During flash-cooling of macromolecular crystals.
A macromolecular crystal is harvested from the crystallization drop applying the common cryo-loop technique [3] and directly plunged into liquid cryogen (Figs 1 and 2; Chamber B and S1 Fig, Step 3). After 5 seconds of incubation in liquid cryogen, the cryo-loop/crystal is transferred as fast as possible into LN2 (Fig 2B; Chamber A) such that the cold, gaseous N2 layer above the LN2 is not left before plunging the sample into the LN2 (S1 Fig, Step 4). The cryo-loop/crystal is then mounted into the pre-cooled cryo-vial and the vial is further stored in LN2 until X-ray diffraction analysis (S1 Fig, Step 5).
Flash-cooling of protein crystals
To test the feasibility the flash-cooling procedure using the newly designed double-chambered device and observe potential differences in, e.g., ice contamination of the specimen, crystal quality or diffraction behavior by using different cryogens, two well-characterized proteins were probed, i.e., the soluble protein HEWL and the membrane protein SfMCT. X-ray crystallographic datasets were collected at the Swiss Light Source (SLS) of the Paul Scherrer Institute (PSI) with beam sizes set to 90x50 μm and 60x15 μm for HEWL and SfMCT crystals, respectively. The data was processed using XDS [13] and AIMLESS [14] to predefined resolution cut-offs, i.e., 1.4 Å and 2.8 Å resolution for HEWL and SfMCT crystals, respectively. Based on the unit cell dimensions HEWL and SfMCT crystals are different in solvent content, i.e. ~40% (HEWL) and ~65% (SfMCT) (Table 2). Crystals flash-cooled in propane or ethane were of better optical quality than crystals flash-cooled solely in LN2. Meaning that overall, less ice contaminations were observed on the surface of the loops, e.g., for HEWL crystals about 20% of the mounted loops showed ice contamination if ethane was used as cryogen whereas this amount rose by a factor of two if the crystals were harvested using LN2 only (Fig 3). For comparison, the average mosaicity, and obtained I/σI and CC1/2 values of the highest resolution shell are listed in Table 2. Each group contained five individually harvested, flash-cooled (see previous section) and processed crystals. Whereas SfMCT crystals were of similar size, lysozyme crystals were assigned to two groups depending on their crystal sizes. In terms of crystal quality, the ethane and propane treated crystal showed a trend to slightly lower average mosaic spread than LN2 treated specimens (Table 2). Apart from small variations, there was no obvious difference in I/σI and CC1/2 values between the samples flash-cooled in different cryogenic liquids (Table 2). Larger HEWL crystals were of better quality than smaller ones, but again no clear trend on the cryogen used for flash-cooling could be detected except for the mosaic spread (Table 2).
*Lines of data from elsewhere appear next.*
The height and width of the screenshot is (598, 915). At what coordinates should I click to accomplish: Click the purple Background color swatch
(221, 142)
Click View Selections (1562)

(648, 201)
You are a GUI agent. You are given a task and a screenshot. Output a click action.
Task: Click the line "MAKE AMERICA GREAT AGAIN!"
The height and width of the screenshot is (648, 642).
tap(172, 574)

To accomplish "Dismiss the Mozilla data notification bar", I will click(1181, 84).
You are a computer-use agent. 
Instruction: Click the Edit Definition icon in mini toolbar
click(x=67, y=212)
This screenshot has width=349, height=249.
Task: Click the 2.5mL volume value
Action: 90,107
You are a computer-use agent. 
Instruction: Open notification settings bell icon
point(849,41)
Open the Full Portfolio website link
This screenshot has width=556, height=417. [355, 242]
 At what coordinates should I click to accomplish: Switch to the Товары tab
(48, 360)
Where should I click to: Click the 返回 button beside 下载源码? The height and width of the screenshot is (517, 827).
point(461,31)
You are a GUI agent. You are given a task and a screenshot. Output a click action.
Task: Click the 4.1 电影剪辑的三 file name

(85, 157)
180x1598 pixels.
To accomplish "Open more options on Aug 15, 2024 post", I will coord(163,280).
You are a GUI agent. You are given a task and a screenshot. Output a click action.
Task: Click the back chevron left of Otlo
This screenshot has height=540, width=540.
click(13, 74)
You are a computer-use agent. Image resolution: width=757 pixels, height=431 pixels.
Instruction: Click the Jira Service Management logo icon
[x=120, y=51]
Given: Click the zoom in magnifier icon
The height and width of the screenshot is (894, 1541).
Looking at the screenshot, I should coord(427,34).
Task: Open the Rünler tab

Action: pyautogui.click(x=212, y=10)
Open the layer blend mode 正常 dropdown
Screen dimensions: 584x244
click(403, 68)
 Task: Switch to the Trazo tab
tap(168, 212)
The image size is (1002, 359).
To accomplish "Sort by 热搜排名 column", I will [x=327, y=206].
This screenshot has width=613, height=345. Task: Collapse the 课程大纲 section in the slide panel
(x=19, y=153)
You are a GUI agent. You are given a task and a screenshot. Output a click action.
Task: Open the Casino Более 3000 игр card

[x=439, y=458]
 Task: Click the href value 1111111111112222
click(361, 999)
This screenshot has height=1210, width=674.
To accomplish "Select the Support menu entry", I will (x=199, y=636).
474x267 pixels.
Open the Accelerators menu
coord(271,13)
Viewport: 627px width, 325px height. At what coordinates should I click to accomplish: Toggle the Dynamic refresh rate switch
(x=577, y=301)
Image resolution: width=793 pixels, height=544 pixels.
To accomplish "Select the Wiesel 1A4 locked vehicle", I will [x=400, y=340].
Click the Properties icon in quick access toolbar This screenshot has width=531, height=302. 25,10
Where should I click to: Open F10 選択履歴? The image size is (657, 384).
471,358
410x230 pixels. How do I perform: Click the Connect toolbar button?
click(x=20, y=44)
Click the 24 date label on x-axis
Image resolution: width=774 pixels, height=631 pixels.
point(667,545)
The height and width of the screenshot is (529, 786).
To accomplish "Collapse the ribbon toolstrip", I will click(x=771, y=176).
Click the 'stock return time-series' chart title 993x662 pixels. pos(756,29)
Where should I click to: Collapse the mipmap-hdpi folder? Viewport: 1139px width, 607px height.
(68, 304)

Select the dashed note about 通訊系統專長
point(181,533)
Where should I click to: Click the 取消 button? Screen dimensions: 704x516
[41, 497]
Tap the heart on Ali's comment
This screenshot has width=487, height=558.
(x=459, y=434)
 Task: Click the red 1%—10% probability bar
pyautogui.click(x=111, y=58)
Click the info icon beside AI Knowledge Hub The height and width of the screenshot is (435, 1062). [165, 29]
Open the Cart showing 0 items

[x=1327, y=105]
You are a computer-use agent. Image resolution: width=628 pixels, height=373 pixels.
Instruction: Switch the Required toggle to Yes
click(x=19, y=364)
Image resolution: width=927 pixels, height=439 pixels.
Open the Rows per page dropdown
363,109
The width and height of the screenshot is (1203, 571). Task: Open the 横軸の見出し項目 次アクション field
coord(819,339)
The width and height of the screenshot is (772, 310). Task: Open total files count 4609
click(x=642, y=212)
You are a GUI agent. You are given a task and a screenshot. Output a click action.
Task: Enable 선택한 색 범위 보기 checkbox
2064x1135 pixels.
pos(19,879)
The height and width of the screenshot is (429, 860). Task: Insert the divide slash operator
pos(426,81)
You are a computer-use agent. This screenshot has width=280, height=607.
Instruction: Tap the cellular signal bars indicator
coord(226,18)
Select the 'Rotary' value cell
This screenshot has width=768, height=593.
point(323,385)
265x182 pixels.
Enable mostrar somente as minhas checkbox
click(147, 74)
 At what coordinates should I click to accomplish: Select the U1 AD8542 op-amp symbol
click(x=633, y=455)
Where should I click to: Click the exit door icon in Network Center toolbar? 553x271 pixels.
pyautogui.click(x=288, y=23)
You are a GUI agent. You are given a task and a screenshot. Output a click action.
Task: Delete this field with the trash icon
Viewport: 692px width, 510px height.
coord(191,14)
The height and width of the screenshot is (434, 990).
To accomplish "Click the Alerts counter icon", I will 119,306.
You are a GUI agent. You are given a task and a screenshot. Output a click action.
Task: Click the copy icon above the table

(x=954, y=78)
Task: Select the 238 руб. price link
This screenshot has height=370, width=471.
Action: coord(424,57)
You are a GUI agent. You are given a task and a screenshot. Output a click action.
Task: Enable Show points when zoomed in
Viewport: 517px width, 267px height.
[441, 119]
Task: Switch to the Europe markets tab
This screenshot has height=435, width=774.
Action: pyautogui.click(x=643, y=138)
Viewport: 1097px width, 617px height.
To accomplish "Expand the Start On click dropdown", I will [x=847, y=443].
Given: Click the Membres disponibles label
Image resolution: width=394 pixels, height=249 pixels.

Crystals flash-cooled in LN2 (left) and ethane (right). The top images represent the clean fraction of crystals whereas the images below display samples severely contaminated with ice.
Conclusion
Compared to crystals flash-cooled in LN2, liquid ethane or liquid propane treated specimens were in general of better optical quality, i.e., less ice contamination. Furthermore, the crystals showed a slighltly lower mosaic spread, thus reflecting crystals of better quality. The trend of the lower mosaicity of ethane and propane treated crystals, and therefore the slightly better crystal quality was not reflected by I/σI nor CC1/2 values. However, we cannot rule out that in other cases the usage of a specific type of cryogen would be beneficial in terms of diffraction behavior and thus resolution. The flash-cooling procedure presented here using our newly designed double-chambered device (Fig 1) is ideal to check different cryogens on a routine basis. Furthermore, implementing this procedure and double-chambered device into the screening for optimal flash-cooling conditions permits to obtain loop-mounted crystal samples vitrified in cryogens such as ethane and propane without the need to melt the solid cryogen prior to diffraction analysis. This opens the way to screen for the best cryogen and concomitantly use state-of-the-art robotic sample mounting systems at synchrotrons and therefore allows for more efficient crystal sample analysis and beamtime usage.
Supporting information
S1 Fig. Schematic representation of the flash-cooling procedure using the new double-chambered device.
On the left-hand side, the flash-cooling Steps 1–5 described in the main text are illustrated and if deemed necessary additional notes are given on the right-hand side.
https://doi.org/10.1371/journal.pone.0239706.s001
(PDF)
S1 Table. Processing statistics of each individual crystal and data acquisition parameters.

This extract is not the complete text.